Agree with Eric -- FYI - we just discovered that all attachments in ClickUp are public--facing, (e.g. when they are an attachment to an email to a support@ address that becomes a ClickUp Task, or when you email out from within a Task and someone replies and includes an attachment). Because it is really relevant to how our team hopes to use threaded emails, I wanted to share it with the folks on this Feature Request. See https://clickup.canny.io/feature-requests/p/dont-make-attachments-available-externally-via-url-unless-specifically-set for more info, in case you also find it relevant.

If that information is not only private, but confidential, then don't store it as an attachment.

Anyone with the attachment URL can download the file. Copy the link and go into incognito mode (not signed on), and you can download that file without specifying a secret key.

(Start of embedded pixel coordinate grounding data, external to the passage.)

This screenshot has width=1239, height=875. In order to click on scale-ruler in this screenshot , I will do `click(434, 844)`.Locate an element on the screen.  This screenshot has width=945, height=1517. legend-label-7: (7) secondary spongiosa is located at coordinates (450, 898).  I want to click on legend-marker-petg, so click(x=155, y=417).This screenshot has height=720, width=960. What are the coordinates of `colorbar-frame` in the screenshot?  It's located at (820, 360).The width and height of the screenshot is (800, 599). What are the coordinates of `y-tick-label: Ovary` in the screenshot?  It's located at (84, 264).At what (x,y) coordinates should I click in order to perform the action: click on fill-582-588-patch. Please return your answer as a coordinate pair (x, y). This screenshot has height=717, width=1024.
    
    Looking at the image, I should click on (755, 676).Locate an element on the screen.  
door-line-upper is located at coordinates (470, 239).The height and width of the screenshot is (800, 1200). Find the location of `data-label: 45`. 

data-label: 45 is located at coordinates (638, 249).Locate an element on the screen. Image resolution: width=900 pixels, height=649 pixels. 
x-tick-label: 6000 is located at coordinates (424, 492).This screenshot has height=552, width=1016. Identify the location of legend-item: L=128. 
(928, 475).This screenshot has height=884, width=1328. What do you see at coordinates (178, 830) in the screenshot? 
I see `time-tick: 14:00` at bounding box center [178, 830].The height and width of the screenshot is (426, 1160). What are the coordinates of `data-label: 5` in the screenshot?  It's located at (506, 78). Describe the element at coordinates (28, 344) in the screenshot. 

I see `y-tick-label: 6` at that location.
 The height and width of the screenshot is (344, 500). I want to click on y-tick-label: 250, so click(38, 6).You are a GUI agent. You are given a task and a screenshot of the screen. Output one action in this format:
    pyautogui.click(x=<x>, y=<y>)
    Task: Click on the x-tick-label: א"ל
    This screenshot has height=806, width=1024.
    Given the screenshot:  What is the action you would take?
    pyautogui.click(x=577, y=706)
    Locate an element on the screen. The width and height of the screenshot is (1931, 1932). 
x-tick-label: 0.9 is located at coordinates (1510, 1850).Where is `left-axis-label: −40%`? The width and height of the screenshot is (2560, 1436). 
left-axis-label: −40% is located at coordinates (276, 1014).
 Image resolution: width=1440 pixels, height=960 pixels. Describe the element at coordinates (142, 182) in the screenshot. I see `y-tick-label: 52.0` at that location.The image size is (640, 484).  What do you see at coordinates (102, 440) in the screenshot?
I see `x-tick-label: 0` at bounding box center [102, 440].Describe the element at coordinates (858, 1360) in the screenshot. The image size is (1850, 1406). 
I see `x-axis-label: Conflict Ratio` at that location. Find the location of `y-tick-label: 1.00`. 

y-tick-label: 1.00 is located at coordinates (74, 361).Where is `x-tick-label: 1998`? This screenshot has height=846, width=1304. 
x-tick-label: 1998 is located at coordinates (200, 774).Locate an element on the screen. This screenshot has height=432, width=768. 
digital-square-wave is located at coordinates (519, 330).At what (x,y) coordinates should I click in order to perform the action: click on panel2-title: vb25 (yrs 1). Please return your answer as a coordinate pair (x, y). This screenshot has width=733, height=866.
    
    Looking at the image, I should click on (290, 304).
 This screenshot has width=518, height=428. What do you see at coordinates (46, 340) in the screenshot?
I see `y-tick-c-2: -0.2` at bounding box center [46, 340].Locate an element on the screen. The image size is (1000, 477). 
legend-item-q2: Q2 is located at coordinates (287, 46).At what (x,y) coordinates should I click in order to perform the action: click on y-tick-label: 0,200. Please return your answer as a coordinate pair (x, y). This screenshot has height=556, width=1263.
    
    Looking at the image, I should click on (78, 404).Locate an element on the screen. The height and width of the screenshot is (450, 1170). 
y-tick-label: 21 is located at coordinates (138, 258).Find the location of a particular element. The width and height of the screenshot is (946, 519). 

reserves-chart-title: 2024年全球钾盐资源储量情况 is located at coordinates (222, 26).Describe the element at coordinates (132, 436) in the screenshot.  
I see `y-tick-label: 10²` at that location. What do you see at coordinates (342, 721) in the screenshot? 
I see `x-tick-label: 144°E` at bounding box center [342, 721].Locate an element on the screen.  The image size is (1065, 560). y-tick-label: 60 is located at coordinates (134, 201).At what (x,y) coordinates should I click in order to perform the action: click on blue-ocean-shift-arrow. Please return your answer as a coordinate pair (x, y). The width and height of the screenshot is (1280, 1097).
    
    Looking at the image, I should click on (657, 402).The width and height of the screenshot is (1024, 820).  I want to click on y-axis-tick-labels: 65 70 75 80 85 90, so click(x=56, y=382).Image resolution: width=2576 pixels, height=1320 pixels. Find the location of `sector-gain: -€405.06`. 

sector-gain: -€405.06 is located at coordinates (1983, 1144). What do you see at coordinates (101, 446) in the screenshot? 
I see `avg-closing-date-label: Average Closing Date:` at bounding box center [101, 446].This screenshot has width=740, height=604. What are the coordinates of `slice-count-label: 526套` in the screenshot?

This is "Security by obscurity" and "Security experts have rejected this view as far back as 1851, and advise that obscurity should never be the only security mechanism." source: https://en.wikipedia.org/wiki/Security_through_obscurity

The default should be that only signed on users can download the file, and then only those who have permission to the task and attachment (if attachments can be made private).

The API should also permit a way to download those files using the security mechanism in play with the API.

This would be absolutely super useful! For example. if I want a contractor to see my Client's information which I have containined in a task, but not to see the quote I've supplied to this Client, then I would need to have the quote only visible to me and not guests.